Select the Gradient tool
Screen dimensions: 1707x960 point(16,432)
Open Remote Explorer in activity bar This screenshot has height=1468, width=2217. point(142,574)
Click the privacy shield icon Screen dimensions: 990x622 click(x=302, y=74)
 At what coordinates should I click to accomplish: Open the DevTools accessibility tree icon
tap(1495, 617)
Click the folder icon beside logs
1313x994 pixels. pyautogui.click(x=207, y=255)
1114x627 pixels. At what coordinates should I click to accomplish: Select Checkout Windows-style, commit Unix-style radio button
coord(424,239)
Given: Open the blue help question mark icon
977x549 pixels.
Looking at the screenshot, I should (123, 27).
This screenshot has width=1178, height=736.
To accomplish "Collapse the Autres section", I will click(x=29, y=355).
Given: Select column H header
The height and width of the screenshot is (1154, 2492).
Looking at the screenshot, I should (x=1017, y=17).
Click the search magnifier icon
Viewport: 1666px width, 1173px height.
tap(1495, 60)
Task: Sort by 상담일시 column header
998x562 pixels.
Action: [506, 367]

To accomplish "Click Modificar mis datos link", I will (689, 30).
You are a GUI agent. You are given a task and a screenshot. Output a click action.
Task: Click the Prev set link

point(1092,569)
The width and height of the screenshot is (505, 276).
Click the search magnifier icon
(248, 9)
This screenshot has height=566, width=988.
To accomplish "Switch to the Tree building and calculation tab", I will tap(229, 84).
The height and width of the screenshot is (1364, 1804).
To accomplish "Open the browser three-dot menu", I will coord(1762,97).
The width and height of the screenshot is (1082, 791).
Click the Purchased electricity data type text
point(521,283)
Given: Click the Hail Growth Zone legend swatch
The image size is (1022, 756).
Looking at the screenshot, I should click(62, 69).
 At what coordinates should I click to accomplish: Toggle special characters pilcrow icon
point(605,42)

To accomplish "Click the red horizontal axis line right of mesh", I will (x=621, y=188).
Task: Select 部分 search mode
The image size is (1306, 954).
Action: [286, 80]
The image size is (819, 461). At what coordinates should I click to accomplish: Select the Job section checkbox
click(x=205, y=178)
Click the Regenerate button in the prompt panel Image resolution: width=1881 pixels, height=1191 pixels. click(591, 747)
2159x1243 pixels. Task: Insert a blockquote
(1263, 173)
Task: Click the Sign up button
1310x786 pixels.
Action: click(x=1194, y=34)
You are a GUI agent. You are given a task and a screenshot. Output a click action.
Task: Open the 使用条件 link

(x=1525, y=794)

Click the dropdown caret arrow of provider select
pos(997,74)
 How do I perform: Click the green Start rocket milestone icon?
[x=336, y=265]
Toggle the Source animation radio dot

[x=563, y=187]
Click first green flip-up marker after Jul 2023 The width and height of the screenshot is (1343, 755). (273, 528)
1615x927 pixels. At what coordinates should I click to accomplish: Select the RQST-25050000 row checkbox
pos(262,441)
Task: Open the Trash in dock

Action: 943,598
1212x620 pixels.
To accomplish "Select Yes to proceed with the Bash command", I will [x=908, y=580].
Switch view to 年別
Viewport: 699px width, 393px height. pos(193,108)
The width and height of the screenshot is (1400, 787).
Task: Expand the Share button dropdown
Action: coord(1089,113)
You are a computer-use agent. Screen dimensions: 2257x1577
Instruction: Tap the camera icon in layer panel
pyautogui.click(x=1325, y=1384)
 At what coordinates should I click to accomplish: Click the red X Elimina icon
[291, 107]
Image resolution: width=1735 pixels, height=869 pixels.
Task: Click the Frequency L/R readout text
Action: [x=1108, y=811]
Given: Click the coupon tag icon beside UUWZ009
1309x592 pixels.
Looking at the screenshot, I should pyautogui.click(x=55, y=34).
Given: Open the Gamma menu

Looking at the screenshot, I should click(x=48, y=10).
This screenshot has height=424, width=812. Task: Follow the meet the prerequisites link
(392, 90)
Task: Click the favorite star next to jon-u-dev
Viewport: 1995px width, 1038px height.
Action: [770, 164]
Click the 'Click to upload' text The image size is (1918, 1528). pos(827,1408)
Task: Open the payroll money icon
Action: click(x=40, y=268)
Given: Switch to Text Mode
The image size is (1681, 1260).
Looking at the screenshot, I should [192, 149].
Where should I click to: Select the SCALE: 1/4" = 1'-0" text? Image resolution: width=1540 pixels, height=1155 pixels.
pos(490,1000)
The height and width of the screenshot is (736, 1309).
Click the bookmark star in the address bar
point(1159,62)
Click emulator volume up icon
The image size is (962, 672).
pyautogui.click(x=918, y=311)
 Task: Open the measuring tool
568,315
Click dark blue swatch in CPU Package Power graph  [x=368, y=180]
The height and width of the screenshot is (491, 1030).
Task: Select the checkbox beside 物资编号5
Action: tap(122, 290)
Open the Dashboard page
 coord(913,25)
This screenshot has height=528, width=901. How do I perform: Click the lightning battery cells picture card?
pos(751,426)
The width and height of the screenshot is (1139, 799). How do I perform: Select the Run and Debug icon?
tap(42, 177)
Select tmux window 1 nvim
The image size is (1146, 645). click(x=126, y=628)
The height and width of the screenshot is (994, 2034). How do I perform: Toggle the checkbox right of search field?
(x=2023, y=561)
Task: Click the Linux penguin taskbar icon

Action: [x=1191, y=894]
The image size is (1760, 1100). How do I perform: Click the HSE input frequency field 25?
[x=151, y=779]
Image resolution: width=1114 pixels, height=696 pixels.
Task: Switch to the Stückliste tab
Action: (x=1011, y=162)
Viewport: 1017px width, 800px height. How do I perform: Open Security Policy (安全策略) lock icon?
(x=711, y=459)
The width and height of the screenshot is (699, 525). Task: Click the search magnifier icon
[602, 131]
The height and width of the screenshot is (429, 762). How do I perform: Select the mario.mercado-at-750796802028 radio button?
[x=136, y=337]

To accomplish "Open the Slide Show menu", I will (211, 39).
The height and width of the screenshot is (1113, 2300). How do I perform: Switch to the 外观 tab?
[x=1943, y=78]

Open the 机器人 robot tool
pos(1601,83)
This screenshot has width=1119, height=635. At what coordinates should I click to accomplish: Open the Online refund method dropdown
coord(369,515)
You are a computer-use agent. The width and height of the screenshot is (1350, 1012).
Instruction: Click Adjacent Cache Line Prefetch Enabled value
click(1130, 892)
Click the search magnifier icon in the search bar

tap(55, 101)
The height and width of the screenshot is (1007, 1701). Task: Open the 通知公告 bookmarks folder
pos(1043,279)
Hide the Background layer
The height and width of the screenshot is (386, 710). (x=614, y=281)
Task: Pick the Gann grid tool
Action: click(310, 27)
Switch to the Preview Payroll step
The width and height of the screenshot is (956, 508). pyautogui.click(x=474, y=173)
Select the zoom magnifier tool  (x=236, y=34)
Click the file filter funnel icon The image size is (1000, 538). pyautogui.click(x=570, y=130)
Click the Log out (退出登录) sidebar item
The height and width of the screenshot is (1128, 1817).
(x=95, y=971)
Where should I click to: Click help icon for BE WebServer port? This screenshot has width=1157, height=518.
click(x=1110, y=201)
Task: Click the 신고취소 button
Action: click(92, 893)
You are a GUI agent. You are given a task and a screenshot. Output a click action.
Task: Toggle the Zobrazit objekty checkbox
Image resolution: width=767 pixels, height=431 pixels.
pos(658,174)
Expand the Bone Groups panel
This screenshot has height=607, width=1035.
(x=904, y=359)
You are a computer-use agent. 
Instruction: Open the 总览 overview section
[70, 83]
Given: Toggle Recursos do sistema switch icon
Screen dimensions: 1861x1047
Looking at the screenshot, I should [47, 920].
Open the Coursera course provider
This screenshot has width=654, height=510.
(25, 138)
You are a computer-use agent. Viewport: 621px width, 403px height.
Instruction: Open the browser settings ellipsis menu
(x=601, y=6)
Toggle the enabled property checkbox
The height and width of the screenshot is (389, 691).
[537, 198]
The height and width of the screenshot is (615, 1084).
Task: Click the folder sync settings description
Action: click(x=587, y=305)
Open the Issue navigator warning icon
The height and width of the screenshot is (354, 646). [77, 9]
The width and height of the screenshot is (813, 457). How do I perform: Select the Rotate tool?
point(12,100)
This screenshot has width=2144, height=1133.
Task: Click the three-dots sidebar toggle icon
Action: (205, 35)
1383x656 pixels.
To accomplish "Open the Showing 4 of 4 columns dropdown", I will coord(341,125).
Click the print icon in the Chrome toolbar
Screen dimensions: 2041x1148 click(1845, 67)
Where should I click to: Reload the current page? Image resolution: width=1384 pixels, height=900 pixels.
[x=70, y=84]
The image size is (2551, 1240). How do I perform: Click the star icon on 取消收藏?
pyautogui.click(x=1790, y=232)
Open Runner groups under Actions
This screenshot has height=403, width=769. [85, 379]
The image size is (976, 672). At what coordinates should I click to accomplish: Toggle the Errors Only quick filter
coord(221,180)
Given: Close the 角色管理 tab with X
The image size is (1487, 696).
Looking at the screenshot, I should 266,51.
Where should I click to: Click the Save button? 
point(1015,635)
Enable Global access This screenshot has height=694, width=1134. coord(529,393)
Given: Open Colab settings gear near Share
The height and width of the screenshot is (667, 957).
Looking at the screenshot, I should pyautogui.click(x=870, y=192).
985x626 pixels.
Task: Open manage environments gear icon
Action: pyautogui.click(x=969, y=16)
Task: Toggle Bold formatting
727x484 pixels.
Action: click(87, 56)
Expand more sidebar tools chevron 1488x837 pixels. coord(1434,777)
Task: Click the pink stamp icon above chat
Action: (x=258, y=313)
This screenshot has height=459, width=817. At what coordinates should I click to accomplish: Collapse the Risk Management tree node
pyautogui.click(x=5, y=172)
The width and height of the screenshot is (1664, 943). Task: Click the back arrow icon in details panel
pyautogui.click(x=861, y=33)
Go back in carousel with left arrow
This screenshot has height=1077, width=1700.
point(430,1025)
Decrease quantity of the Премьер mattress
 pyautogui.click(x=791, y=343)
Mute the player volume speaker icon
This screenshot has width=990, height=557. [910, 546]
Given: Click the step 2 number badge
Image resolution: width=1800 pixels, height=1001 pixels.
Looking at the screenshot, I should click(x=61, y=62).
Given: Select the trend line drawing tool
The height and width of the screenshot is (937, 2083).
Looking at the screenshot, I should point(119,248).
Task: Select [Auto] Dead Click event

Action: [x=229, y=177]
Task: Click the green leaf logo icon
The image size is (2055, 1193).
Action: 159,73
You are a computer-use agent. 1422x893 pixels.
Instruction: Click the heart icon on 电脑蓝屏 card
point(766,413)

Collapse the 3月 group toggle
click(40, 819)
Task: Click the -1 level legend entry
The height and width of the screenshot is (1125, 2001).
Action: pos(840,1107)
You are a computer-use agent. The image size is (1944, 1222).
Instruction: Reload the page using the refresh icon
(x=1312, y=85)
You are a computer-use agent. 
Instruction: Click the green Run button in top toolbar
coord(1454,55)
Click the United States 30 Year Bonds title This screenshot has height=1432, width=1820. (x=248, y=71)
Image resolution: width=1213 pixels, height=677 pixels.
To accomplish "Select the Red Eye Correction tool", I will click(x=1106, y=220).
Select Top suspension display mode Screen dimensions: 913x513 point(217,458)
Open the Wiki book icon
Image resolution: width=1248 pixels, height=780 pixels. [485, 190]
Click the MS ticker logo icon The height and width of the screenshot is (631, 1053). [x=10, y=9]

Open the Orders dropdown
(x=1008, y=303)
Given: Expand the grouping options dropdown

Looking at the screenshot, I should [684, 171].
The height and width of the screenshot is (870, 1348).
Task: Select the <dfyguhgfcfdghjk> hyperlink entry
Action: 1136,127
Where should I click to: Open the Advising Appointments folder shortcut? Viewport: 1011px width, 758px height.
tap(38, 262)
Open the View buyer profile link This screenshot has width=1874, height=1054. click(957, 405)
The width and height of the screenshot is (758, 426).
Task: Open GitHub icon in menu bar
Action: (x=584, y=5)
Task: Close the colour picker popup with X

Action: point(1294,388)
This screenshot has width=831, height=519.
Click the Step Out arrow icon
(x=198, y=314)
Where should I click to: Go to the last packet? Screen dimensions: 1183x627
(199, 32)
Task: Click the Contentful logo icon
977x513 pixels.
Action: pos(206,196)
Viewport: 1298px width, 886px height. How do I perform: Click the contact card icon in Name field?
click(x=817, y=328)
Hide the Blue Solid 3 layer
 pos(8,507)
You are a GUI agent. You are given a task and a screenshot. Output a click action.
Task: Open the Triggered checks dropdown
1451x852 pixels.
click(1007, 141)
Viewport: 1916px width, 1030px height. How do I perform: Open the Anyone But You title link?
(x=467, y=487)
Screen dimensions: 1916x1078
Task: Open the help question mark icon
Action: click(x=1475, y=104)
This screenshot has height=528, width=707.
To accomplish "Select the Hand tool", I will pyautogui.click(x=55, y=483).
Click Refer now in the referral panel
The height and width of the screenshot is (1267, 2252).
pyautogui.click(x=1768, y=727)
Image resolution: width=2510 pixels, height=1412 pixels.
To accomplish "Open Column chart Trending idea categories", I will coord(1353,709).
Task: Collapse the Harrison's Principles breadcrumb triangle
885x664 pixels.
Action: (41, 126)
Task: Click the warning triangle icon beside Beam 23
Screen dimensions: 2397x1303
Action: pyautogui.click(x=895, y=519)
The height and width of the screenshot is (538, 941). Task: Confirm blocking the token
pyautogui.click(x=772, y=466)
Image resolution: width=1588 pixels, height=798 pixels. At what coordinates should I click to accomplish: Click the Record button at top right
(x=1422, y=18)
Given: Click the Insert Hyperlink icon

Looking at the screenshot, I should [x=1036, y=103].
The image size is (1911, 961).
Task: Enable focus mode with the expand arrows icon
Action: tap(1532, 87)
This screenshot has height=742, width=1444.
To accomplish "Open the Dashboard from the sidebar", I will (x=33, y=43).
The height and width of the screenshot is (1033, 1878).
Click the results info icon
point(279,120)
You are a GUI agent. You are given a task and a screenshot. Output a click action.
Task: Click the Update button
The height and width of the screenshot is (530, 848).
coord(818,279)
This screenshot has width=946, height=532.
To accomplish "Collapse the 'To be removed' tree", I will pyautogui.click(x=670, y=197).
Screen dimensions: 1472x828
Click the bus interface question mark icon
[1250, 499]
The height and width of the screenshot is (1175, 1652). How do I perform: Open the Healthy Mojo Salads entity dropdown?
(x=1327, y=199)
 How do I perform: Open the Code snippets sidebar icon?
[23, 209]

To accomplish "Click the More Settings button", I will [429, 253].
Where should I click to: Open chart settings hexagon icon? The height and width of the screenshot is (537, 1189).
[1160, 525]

::::::::

Requirement: Only the lines from the start of the material through the line bearing "Task: Sort by 상담일시 column header" are needed, restated exactly, with both end lines included.

Result of this exercise:
Select the Gradient tool
Screen dimensions: 1707x960 point(16,432)
Open Remote Explorer in activity bar This screenshot has height=1468, width=2217. point(142,574)
Click the privacy shield icon Screen dimensions: 990x622 click(x=302, y=74)
 At what coordinates should I click to accomplish: Open the DevTools accessibility tree icon
tap(1495, 617)
Click the folder icon beside logs
1313x994 pixels. pyautogui.click(x=207, y=255)
1114x627 pixels. At what coordinates should I click to accomplish: Select Checkout Windows-style, commit Unix-style radio button
coord(424,239)
Given: Open the blue help question mark icon
977x549 pixels.
Looking at the screenshot, I should (123, 27).
This screenshot has width=1178, height=736.
To accomplish "Collapse the Autres section", I will click(x=29, y=355).
Given: Select column H header
The height and width of the screenshot is (1154, 2492).
Looking at the screenshot, I should (x=1017, y=17).
Click the search magnifier icon
Viewport: 1666px width, 1173px height.
tap(1495, 60)
Task: Sort by 상담일시 column header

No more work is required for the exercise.